Problem description.
Write out each line of the entries exactly, starting at the first and finishing with the line that contains "This screenshot has width=800, height=600.".

(Collected data)

========================================================================

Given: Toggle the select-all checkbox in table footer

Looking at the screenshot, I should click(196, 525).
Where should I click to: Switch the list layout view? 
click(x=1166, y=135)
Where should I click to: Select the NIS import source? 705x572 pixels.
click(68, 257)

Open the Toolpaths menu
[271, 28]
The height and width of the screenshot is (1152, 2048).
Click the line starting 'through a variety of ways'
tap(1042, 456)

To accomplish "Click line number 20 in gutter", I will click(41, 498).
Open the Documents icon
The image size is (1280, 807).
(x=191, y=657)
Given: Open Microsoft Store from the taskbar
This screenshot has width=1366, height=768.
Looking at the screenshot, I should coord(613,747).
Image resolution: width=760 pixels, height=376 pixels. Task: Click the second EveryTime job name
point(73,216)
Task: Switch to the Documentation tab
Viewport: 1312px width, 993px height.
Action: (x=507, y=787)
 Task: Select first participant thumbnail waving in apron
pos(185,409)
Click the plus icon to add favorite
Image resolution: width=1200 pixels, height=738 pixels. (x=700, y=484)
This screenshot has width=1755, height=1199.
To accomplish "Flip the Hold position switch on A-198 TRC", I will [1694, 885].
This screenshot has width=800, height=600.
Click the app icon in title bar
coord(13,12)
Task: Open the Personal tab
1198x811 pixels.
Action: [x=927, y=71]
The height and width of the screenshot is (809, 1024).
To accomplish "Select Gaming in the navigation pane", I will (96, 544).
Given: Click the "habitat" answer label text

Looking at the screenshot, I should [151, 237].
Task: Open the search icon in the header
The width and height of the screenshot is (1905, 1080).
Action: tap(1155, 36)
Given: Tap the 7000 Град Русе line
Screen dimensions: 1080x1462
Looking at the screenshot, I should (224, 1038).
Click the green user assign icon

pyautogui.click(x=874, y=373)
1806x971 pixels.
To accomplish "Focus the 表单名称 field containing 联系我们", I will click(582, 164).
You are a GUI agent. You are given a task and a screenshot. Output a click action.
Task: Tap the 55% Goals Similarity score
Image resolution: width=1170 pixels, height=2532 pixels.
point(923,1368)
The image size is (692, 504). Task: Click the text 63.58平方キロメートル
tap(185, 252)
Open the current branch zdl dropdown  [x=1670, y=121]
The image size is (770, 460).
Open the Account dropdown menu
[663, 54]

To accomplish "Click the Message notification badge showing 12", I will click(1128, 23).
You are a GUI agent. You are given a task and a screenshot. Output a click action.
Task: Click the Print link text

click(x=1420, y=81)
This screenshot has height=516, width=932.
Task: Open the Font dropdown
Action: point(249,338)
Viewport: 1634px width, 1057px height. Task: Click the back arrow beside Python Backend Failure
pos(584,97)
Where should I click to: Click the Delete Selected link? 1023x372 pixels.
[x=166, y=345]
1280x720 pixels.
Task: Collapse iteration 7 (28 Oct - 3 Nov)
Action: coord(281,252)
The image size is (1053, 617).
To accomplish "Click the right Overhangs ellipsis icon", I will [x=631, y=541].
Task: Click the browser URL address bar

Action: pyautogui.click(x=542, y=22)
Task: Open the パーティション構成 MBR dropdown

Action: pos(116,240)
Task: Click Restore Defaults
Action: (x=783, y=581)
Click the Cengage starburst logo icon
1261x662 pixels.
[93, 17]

========================================================================

Solution.
Given: Toggle the select-all checkbox in table footer

Looking at the screenshot, I should click(196, 525).
Where should I click to: Switch the list layout view? 
click(x=1166, y=135)
Where should I click to: Select the NIS import source? 705x572 pixels.
click(68, 257)

Open the Toolpaths menu
[271, 28]
The height and width of the screenshot is (1152, 2048).
Click the line starting 'through a variety of ways'
tap(1042, 456)

To accomplish "Click line number 20 in gutter", I will click(41, 498).
Open the Documents icon
The image size is (1280, 807).
(x=191, y=657)
Given: Open Microsoft Store from the taskbar
This screenshot has width=1366, height=768.
Looking at the screenshot, I should coord(613,747).
Image resolution: width=760 pixels, height=376 pixels. Task: Click the second EveryTime job name
point(73,216)
Task: Switch to the Documentation tab
Viewport: 1312px width, 993px height.
Action: (x=507, y=787)
 Task: Select first participant thumbnail waving in apron
pos(185,409)
Click the plus icon to add favorite
Image resolution: width=1200 pixels, height=738 pixels. (x=700, y=484)
This screenshot has width=1755, height=1199.
To accomplish "Flip the Hold position switch on A-198 TRC", I will [1694, 885].
This screenshot has width=800, height=600.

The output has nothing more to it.